## TO BE DONE:
Reproduce every one of the rows below verbatim, omitting the picture.

[DATA SHOWN start]

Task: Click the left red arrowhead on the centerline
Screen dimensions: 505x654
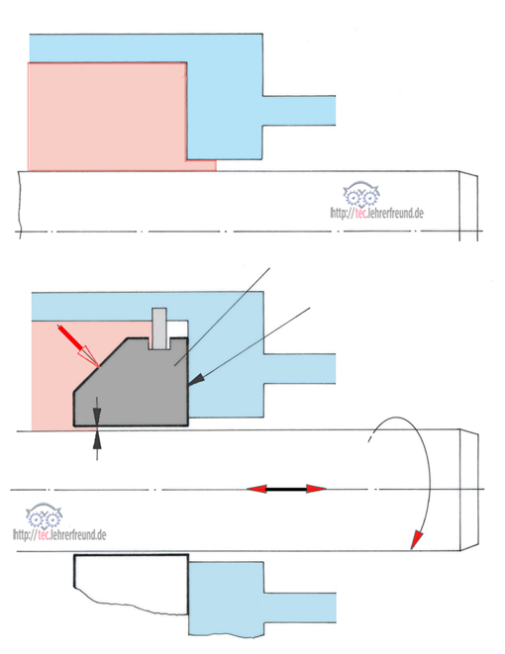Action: coord(256,489)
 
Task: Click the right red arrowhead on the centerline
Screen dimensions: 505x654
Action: coord(316,489)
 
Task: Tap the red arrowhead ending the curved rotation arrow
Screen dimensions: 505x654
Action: coord(416,540)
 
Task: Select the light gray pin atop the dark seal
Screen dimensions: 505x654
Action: coord(159,328)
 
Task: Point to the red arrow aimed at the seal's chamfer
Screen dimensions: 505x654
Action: coord(78,345)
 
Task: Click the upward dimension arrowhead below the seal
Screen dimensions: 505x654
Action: coord(97,440)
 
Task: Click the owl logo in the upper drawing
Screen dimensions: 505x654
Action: coord(361,194)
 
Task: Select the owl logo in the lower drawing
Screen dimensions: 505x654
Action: coord(44,515)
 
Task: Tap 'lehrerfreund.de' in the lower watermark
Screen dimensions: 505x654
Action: coord(77,534)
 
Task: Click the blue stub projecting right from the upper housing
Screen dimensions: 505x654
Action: coord(299,111)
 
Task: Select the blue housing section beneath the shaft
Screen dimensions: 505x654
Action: coord(247,599)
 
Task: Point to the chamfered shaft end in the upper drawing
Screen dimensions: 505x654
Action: coord(468,205)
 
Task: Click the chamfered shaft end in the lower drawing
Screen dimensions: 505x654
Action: coord(469,490)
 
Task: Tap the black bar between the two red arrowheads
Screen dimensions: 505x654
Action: coord(286,489)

[DATA SHOWN end]

## EXPECTED ANSWER:
Task: Click the left red arrowhead on the centerline
Screen dimensions: 505x654
Action: coord(256,489)
 
Task: Click the right red arrowhead on the centerline
Screen dimensions: 505x654
Action: coord(316,489)
 
Task: Tap the red arrowhead ending the curved rotation arrow
Screen dimensions: 505x654
Action: coord(416,540)
 
Task: Select the light gray pin atop the dark seal
Screen dimensions: 505x654
Action: coord(159,328)
 
Task: Point to the red arrow aimed at the seal's chamfer
Screen dimensions: 505x654
Action: coord(78,345)
 
Task: Click the upward dimension arrowhead below the seal
Screen dimensions: 505x654
Action: coord(97,440)
 
Task: Click the owl logo in the upper drawing
Screen dimensions: 505x654
Action: coord(361,194)
 
Task: Select the owl logo in the lower drawing
Screen dimensions: 505x654
Action: coord(44,515)
 
Task: Tap 'lehrerfreund.de' in the lower watermark
Screen dimensions: 505x654
Action: coord(77,534)
 
Task: Click the blue stub projecting right from the upper housing
Screen dimensions: 505x654
Action: coord(299,111)
 
Task: Select the blue housing section beneath the shaft
Screen dimensions: 505x654
Action: coord(247,599)
 
Task: Point to the chamfered shaft end in the upper drawing
Screen dimensions: 505x654
Action: coord(468,205)
 
Task: Click the chamfered shaft end in the lower drawing
Screen dimensions: 505x654
Action: coord(469,490)
 
Task: Tap the black bar between the two red arrowheads
Screen dimensions: 505x654
Action: coord(286,489)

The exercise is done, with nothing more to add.